▶ Data for this exercise:
==============================
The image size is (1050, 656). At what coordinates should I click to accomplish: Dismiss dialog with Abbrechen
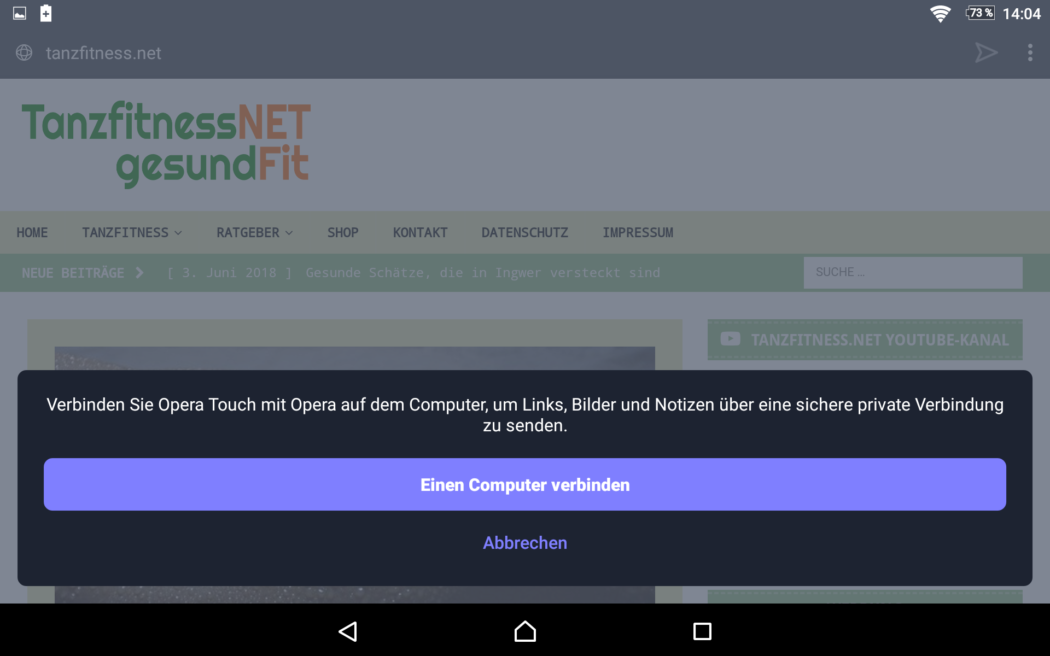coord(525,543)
==============================
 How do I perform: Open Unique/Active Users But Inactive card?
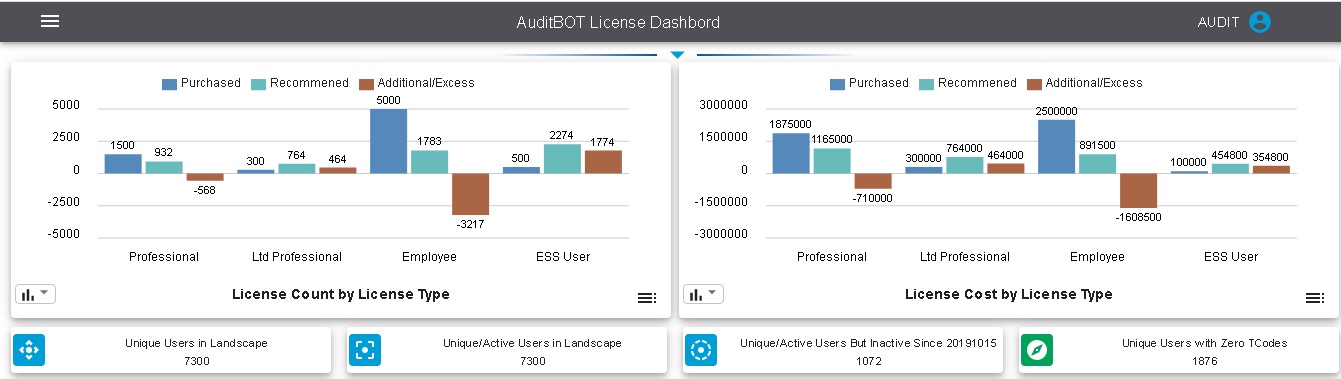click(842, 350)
==============================
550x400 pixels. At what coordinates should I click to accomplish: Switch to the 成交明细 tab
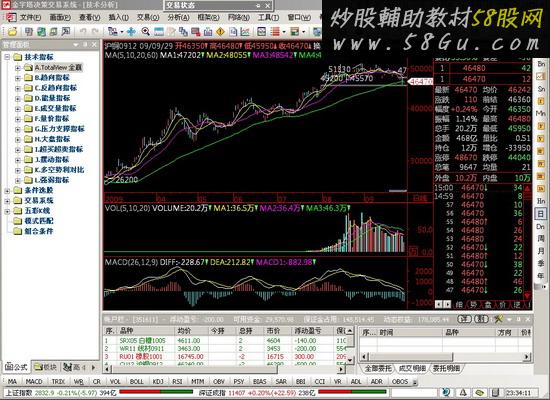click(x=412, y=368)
==============================
▶ Aim of the task: Transcribe the lines of the items starting at the line containing "The image size" and ending at the line containing "coord(525,543)", both included, word for word. Leave the pictures out of your answer.

▶ The response:
The image size is (1050, 656). At what coordinates should I click to accomplish: Dismiss dialog with Abbrechen
coord(525,543)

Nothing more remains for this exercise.